Pourtant, c’est bien le terme d’«épiphénomène» que retient Laurent Ortega, chef du pôle Urgences et médecine aiguë du centre hospitalier, pour caractériser les difficultés rencontrées samedi. «Entre 13 heures et 15 heures, nous avons eu un important afflux de patients, a-t-il relaté à nos confrères de l’Indépendant. Une trentaine d’ambulances sont arrivées d’un coup. Sans compter les patients qui venaient par leurs propres moyens. Cela nous a mis en difficulté. Nous nous sommes réorganisés, nous avons multiplié le personnel et nous avons repris le dessus.» Le médecin expliquait alors être «en train de faire le point» avec ses équipes «pour comprendre ce qu’il s’est passé».

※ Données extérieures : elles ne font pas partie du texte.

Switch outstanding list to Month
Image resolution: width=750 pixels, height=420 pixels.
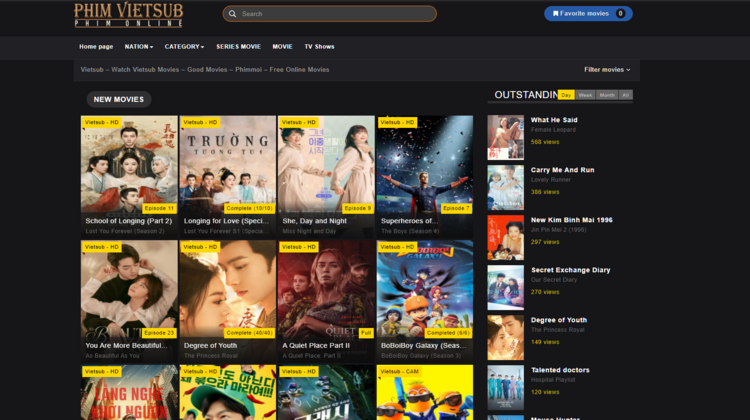[x=607, y=95]
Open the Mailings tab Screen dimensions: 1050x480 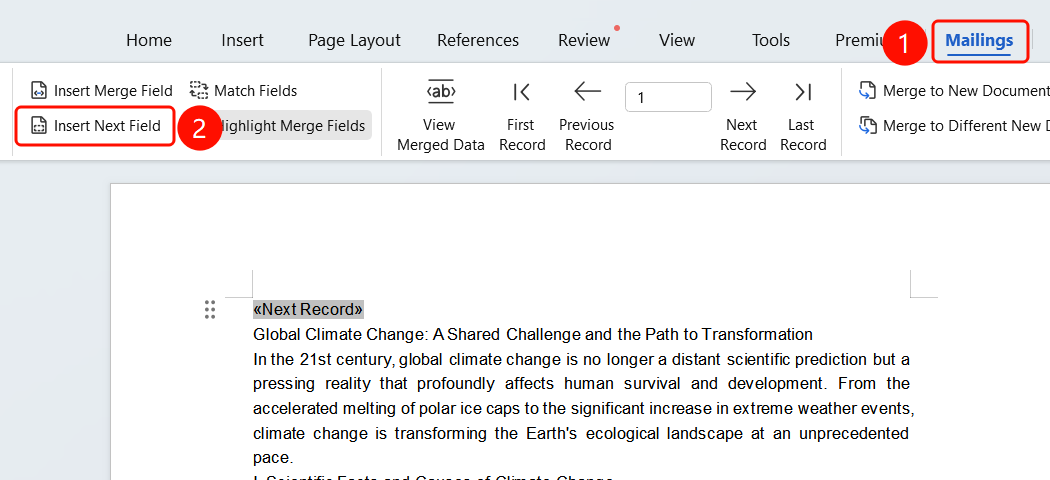coord(979,41)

Depuis, services publics comme autorités de tutelle ont gardé le silence sur cet épisode. «On ne donne pas suite à cette vidéo», qui a «possiblement été sortie de son contexte», nous a répondu le Sdis des Pyrénées-Orientales. La direction du centre hospitalier ainsi que la préfecture se sont d’office rangées derrière la position de l’Agence régionale de Santé (ARS) d’Occitanie, annonçant qu’elle publierait ce mercredi un communiqué. Finalement tombé en milieu d’après-midi, le texte réaffirme le soutien de l’ARS «au service des urgences du centre hospitalier de Perpignan et à l’ensemble de ses équipes», et répète que les images filmées samedi «ne sauraient être le reflet de la prise en charge habituelle dans ce service des urgences». Plus loin, l’ARS Occitanie met en avant les travaux qu’elle mène pour structurer «la prise en charge des soins urgents dans les Pyrénées-Orientales», ainsi que «le soutien financier significatif […] octroyé à cet établissement hospitalier» (5,4 millions d’euros dans le cadre du Ségur de la santé notamment).

Réagencement récent du service d’urgences

De leur côté, Christophe Climaco et son syndicat regrettent qu’il n’ait été donné aucune suite aux mises en garde sur les manques de moyens régulièrement adressées aux autorités depuis 2021. Après le réagencement du service d’urgences perpignanais mis en œuvre en juillet dernier, la CGT Sdis 66 avait, dans un courrier daté du 1er août, signalé au préfet des Pyrénées-Orientales que ces «mesures d’organisation […] ne peuvent pas trouver une efficacité si les effectifs des personnels hospitaliers et le nombre de brancards sont insuffisants». Un message que la CGT Hôpital de Perpignan avait, deux jours plus tard, fait remonter à la direction de l’établissement. Dans la lettre, transmise à CheckNews, on peut lire : «Renseignements pris auprès des personnels, les difficultés rencontrées sont induites par une carence en personnel médical d’une part et une réorganisation administrative d’autre part, majorant le temps d’attente dans la prise en charge.»

Pour Christophe Climaco, l’engorgement du centre hospitalier de Perpignan, le seul établissement public du département à comporter un service d’urgences, n’a donc pas été jugulé. Et il risque même d’empirer encore : «On vient d’apprendre la fermeture, à compter du 26 octobre, des urgences de nuit d’une clinique proche de l’hôpital. Ils vont mécaniquement avoir un surplus d’activité la nuit.»